Print

Print


Hi,

since I brought up the issue of the Google App Engine (GAE) (or
similar services, such as Amazon's EC2 "Elastic Compute Cloud"), I
thought I give a brief overview of what it can and cannot do, such
that we may judge its potential use for library services.

GAE is a cloud infrastructure into which developers can upload
applications. These applications are replicated among Google's network
of data centers and they have access to its computational resources.
Each application has access to a certain amount of resources at no
fee; Google recently announced the pricing for applications whose
resource use exceeds the "no fee" threshold [1]. The no fee threshold
is rather substantial: 500MB of persistent storage, and, according to
Google, enough bandwidth and cycles to serve about "5 million page
views" per month.

Google Apps must be written in Python. They run in a sandboxed
environment. This environment limits what applications can do and how
they communicate with the outside world.  Overall, the sandbox is very
flexible - in particular, application developers have the option of
uploading additional Python libraries of their choice with their
application. The restrictions lie primarily in security and resource
management. For instance, you cannot use arbitrary socket connections
(all outside world communication must be through GAE's "fetch" service
which supports http/https only), you cannot fork processes or threads
(which would use up CPU cycles), and you cannot write to the
filesystem (instead, you must store all of your persistent data in
Google's scalable datastorage, which is also known as BigTable.)

All resource usage (CPU, Bandwidth, Persistent Storage - though not
memory) is accounted for and you can see your use in the application's
"dashboard" control panel. Resources are replenished on the fly where
possible, as in the case of CPU and Bandwidth. Developers are
currently restricted to 3 applications per account. Making
applications in multiple accounts work in tandem to work around quota
limitations is against Google's terms of use.
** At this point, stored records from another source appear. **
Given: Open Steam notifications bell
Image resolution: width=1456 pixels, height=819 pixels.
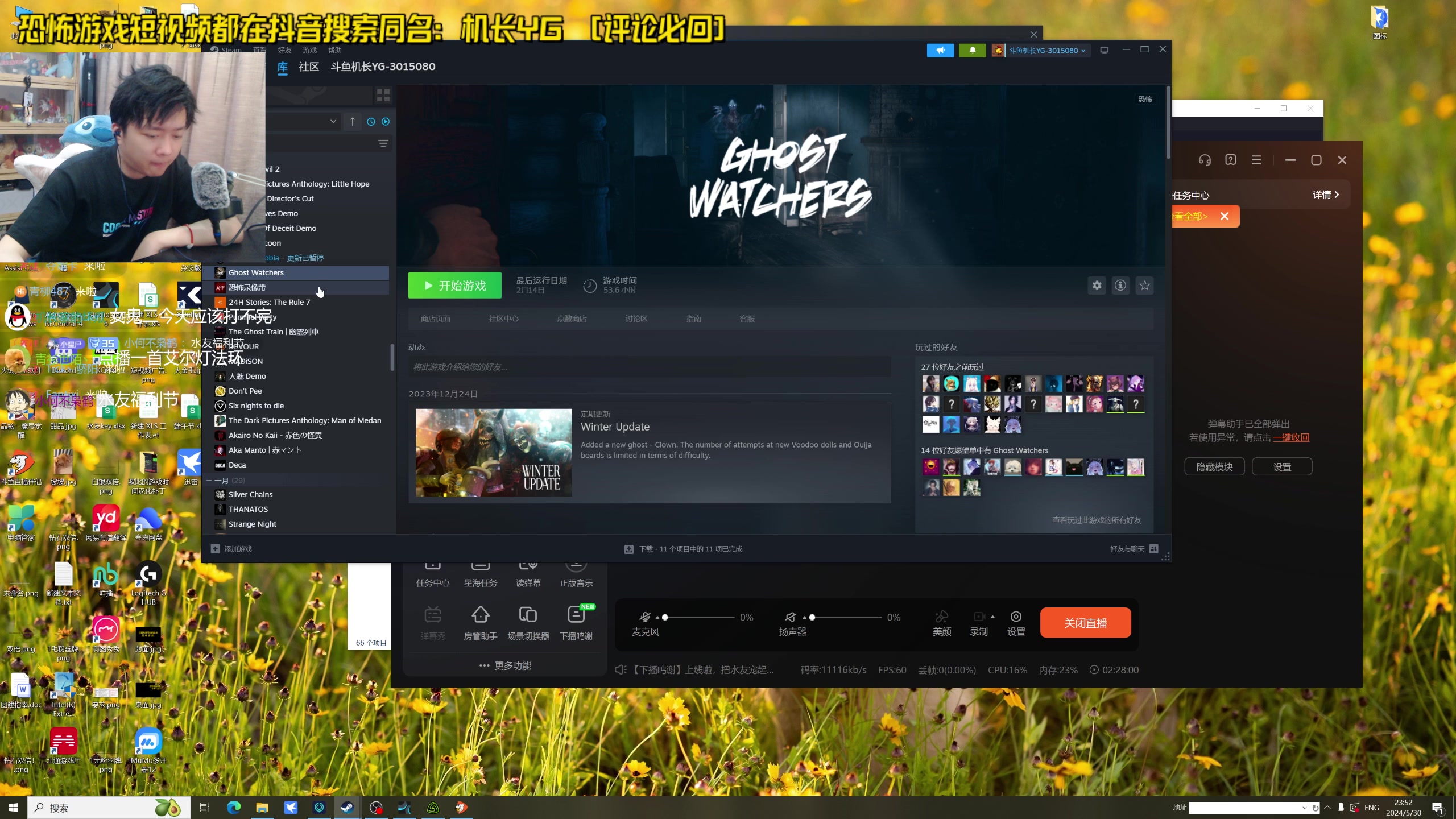Looking at the screenshot, I should pos(972,50).
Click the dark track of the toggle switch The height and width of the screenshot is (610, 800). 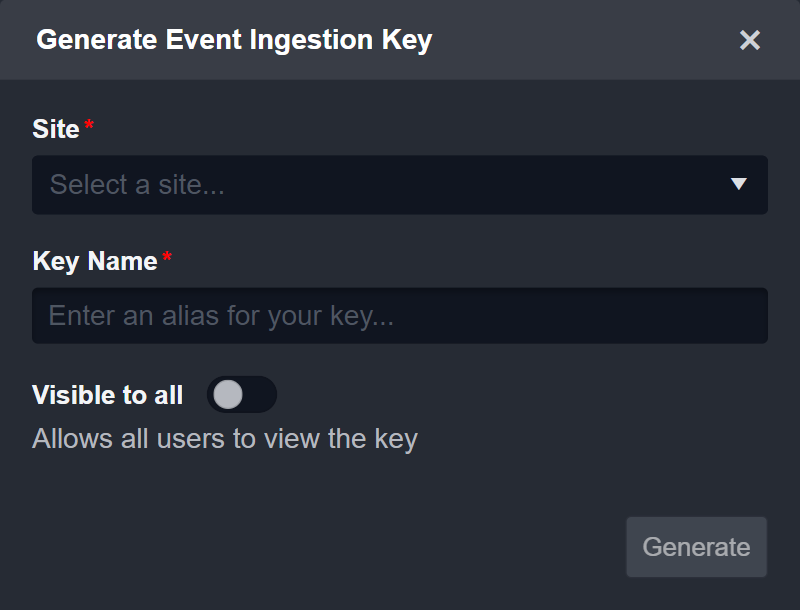pos(259,395)
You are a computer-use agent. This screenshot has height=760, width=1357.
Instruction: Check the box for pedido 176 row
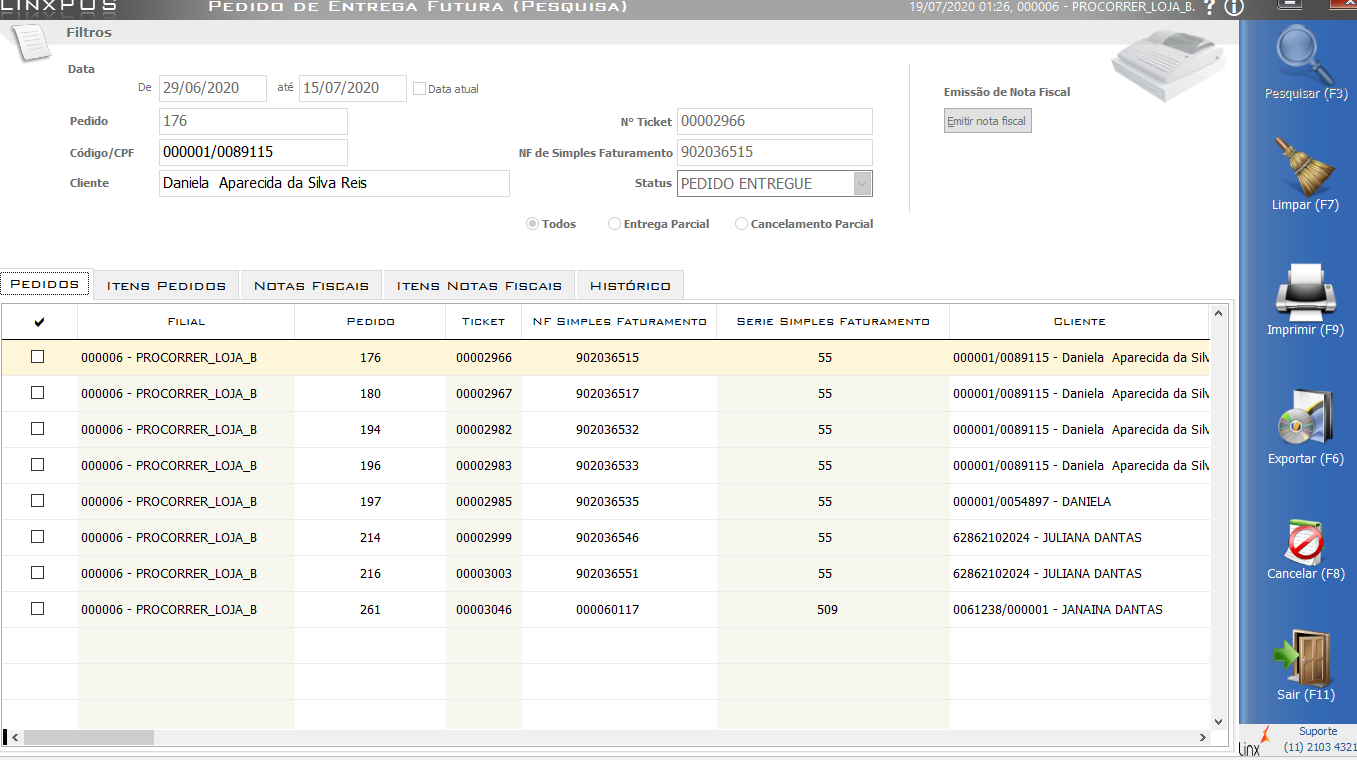38,357
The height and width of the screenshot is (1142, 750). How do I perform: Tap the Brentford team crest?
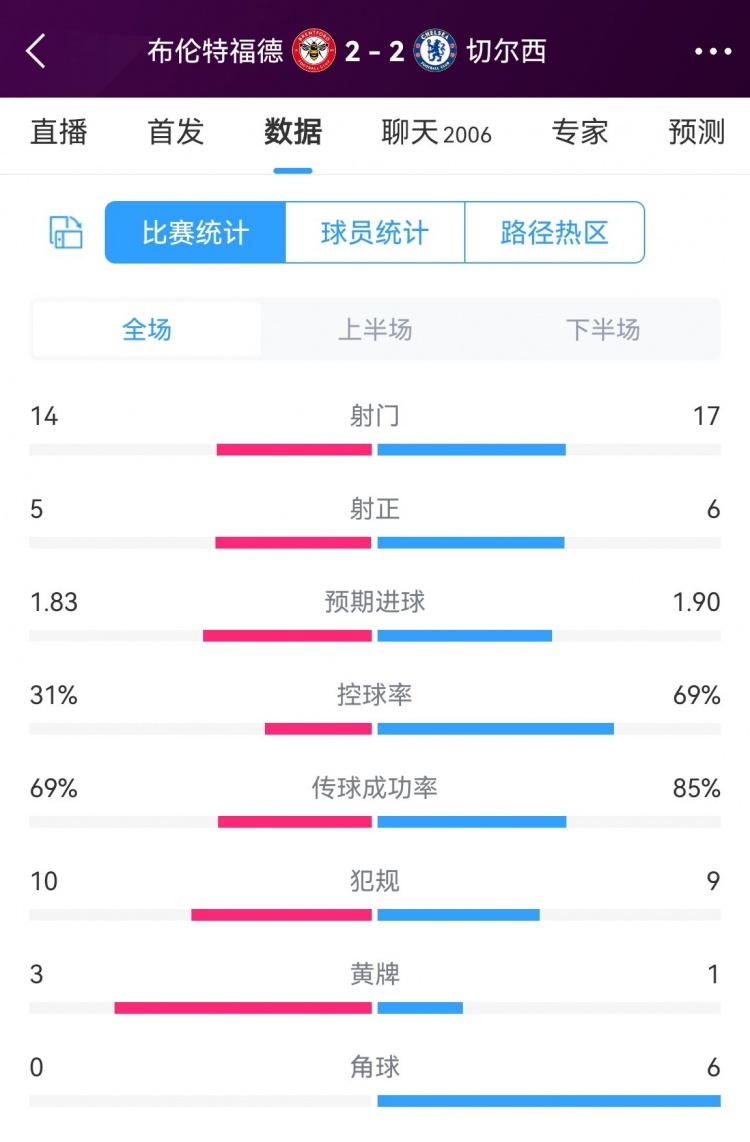point(314,51)
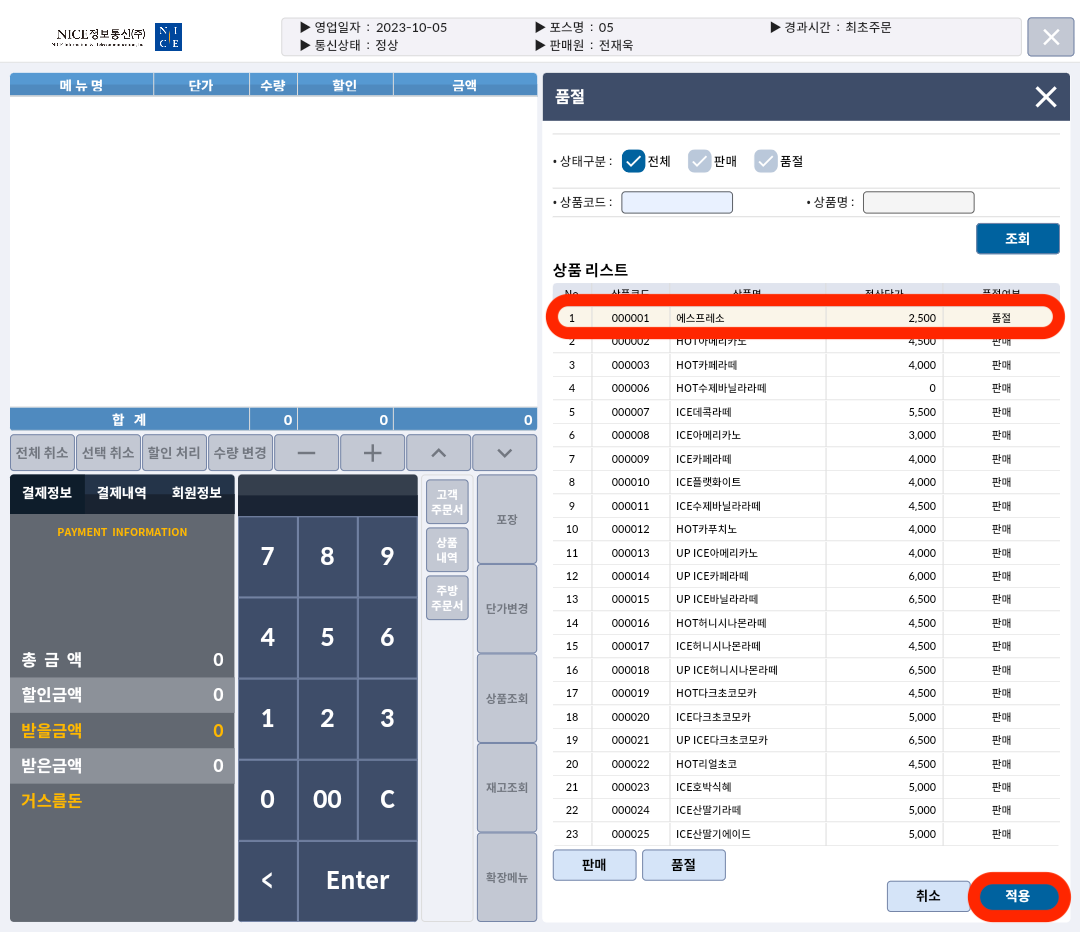Image resolution: width=1080 pixels, height=947 pixels.
Task: Toggle the 전체 status checkbox
Action: point(633,161)
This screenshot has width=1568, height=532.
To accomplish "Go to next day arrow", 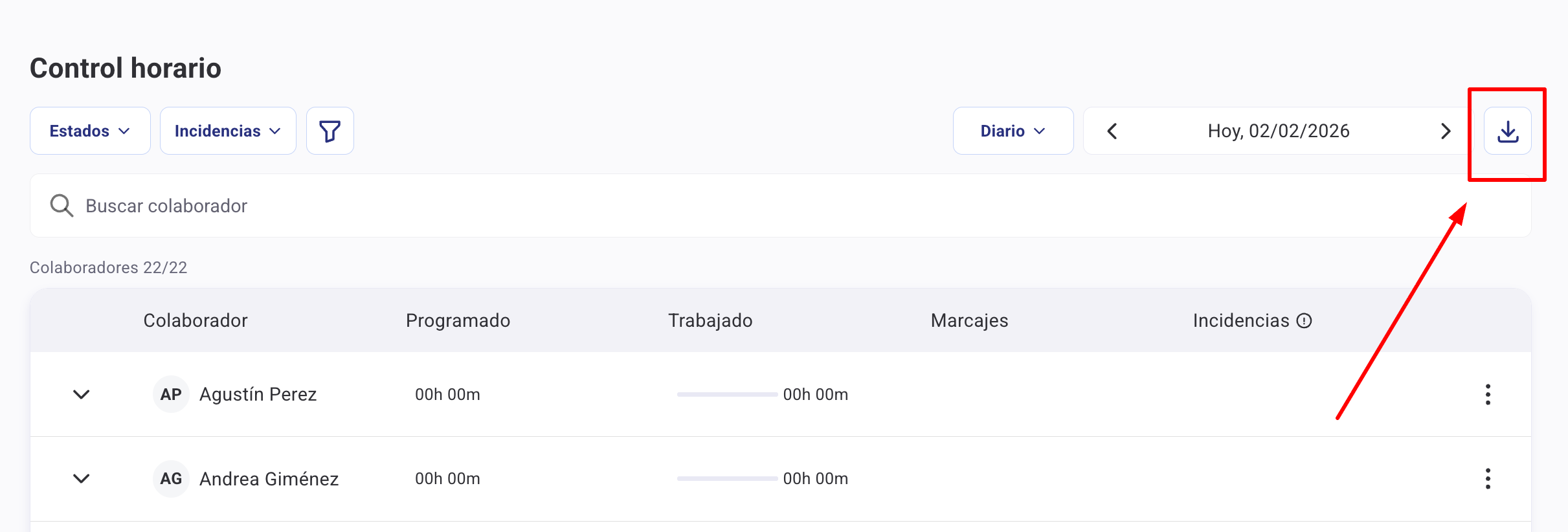I will coord(1445,131).
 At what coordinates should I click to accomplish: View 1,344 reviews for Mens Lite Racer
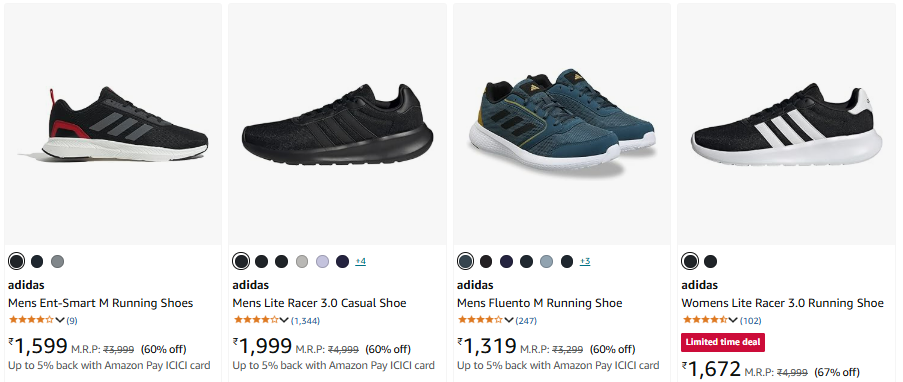(305, 321)
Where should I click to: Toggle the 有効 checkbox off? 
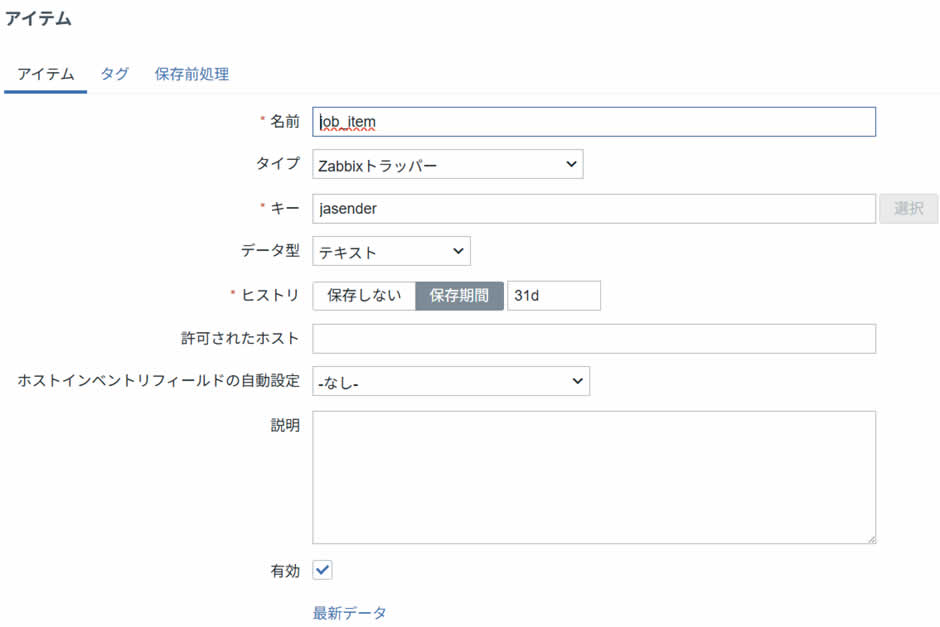[x=322, y=570]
Applications are described by a configuration file that maps URI paths
to scripts in a manner similar to how you would use Apache
mod_rewrite.  URIs can also be mapped to explicitly named static
resources such as images. Static resources are uploaded along with
your application and, like the application, are replicated in Google's
server network.

The programming environment is CGI 1.1.  Google suggests, but doesn't
require, the use of supporting libraries for this model, such as WSGI.
 This use of high-level libraries allows applications to be written in
a very compact, high-level style, the way one is used to from Python.
In addition to the WSGI framework, this allows the use of several
template libraries, such as Django.  Since the model is CGI 1.1, there
are no or very little restrictions on what can be returned - you can
return, for instance, XML or JSON and you have full control over the
Content-Type: returned.

The execution model is request-based.  If a client request arrives,
GAE will start a new instance (or reuse an existing instance if
possible), then invoke the main() method. At this point, you have a
set limit to process this request (though not explicitly stated in
Google's doc, the limit appears to be currently 9 seconds) and return
a result to the client. Note that this per-request limit is a maximum;
you should usually be much quicker in your response. Also note that
any CPU cycles you use during those 9 seconds (but not time you spent
wait fetching results from other application tiers) count against your
overall CPU budget.

The key service the GAE runtime libraries provide is the Google
datastore, aka BigTable [2].
You can think of this service as a highly efficient, persistent store
for structured data. You may think of it as a simplified database that
allows the creation, retrieval, updating, and deletion (CRUD) of
entries using keys and, optionally, indices. It provides limited
support transactions as well. Though it is less powerful than
conventional relational databases - which aren't nearly as scalable -
it can be accessed using GQL, a query language that's similar in
spirit to SQL.  Notably, GQL (or BigTable) does not support JOINs,
which means that you will have to adjust your traditional approach to
database normalization.

The Python binding for the structured data is intuitive and seamless.
You simply declare a Python class for the properties of objects you
wish to store, along with the types of the properties you wish
included, and you can subsequently use a put() or delete() method to
write and delete. Queries will return instances of the objects you
placed in a given table.  Tables are named using the Python classes.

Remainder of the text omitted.